◆ EXERCISE REQUIREMENTS: Reproduce verbatim, line by line, everything from the line containing "Given: Select the" to the last line of the listing below; add nothing.

◆ MATERIAL PROVIDED:
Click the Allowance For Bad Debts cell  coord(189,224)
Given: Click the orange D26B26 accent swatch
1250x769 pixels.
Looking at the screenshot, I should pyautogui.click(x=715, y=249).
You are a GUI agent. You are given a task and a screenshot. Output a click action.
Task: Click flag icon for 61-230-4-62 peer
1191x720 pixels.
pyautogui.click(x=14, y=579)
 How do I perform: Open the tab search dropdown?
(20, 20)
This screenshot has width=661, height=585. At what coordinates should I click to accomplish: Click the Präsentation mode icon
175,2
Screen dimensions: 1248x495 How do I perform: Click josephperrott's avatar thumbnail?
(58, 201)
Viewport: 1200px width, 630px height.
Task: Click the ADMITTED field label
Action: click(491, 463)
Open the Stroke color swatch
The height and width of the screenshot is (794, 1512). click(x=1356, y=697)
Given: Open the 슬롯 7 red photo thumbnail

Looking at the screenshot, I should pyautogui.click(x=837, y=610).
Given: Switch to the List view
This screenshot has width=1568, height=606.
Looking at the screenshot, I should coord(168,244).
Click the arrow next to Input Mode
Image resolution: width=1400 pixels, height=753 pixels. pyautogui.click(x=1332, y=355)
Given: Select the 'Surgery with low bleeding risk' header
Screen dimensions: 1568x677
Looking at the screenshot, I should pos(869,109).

◆ OUTPUT FOR THIS EXERCISE:
Given: Select the 'Surgery with low bleeding risk' header
Screen dimensions: 1568x677
Looking at the screenshot, I should pos(869,109).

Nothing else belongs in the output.